Innovation is good for business and for politics

Competent business leaders know that to improve, the status quo can never be acceptable. Continuous improvement requires innovation, an exchange of ideas, and healthy competition. For Arkansas to grow, to be a place where more businesses invest in our people, we must have a political climate that embraces these values as well.

For too many years now, we’ve had conversations with fellow leaders of companies and business-friendly organizations about the frustration with the lack of pragmatism in our government. Not that long ago, there were very few elected extremists on both sides, and common-sense legislation would get passed that was good for Arkansans and for business.

When we evaluate the political environment now, this isn’t what we see. Due to an election system that stifles competition, we find a government in perpetual left- and right-wing ideological warfare. Our government is gridlocked. On both sides of the aisle, pragmatic solutions have been exchanged for towing the party line.

The candidate who receives the majority of the vote should be declared the winner. Our election process now is skewed towards political insiders who have more say than voters in who is elected. Open Primaries Arkansas will make sure our votes matter and put the power where it belongs – with voters – so we can elect leaders who will work together to fix our state’s problems.

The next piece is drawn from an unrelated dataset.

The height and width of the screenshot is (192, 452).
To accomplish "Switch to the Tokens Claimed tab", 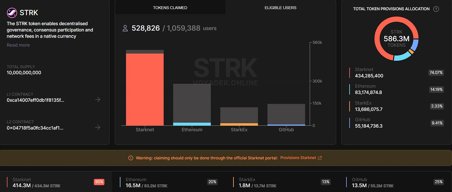I will (170, 7).
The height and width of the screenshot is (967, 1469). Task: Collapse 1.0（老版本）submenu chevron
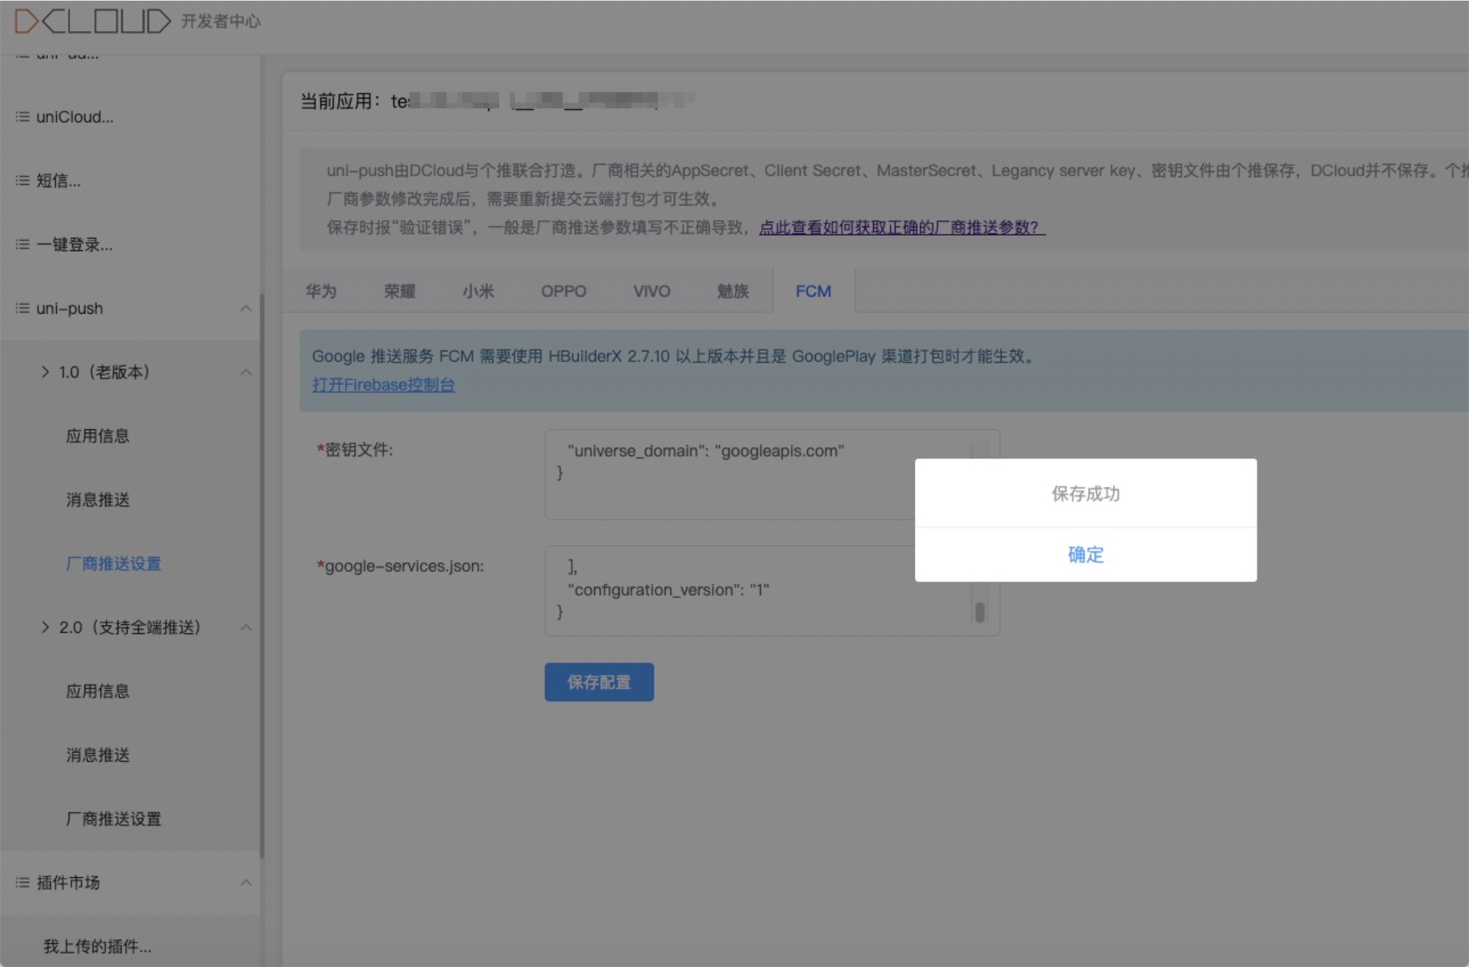[246, 372]

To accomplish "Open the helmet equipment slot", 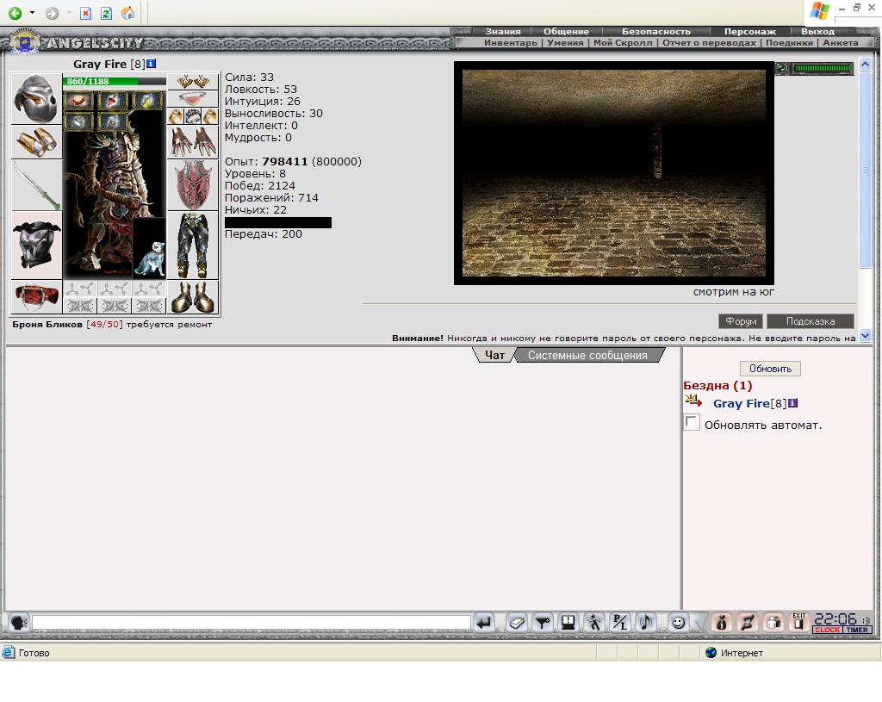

We know that healthy competition is good for business, and we believe it’s good for politics too. Arkansas voters are proudly independent, but the two-party primary system has kept independently minded candidates from having a fair shot for too long. There is too much power in the hands of special interests and not enough power with voters, who should have the freedom to choose the best person to represent them, regardless of party.

Having healthy competition in elections starts with the primaries. Time and time again, legislators won’t support common-sense legislation or attempt to build a bipartisan coalition for legislation out of fear of “being primaried.” They worry that if they don’t appeal to the extreme fringes of their parties, that left- and right-wing special interests will support someone running against them in the primaries. With no incentive to appeal to their broader constituency and pragmatic voters, legislators champion right- and left-wing issues that do nothing to help the State of Arkansas, and often hurt us in recruiting businesses and talent.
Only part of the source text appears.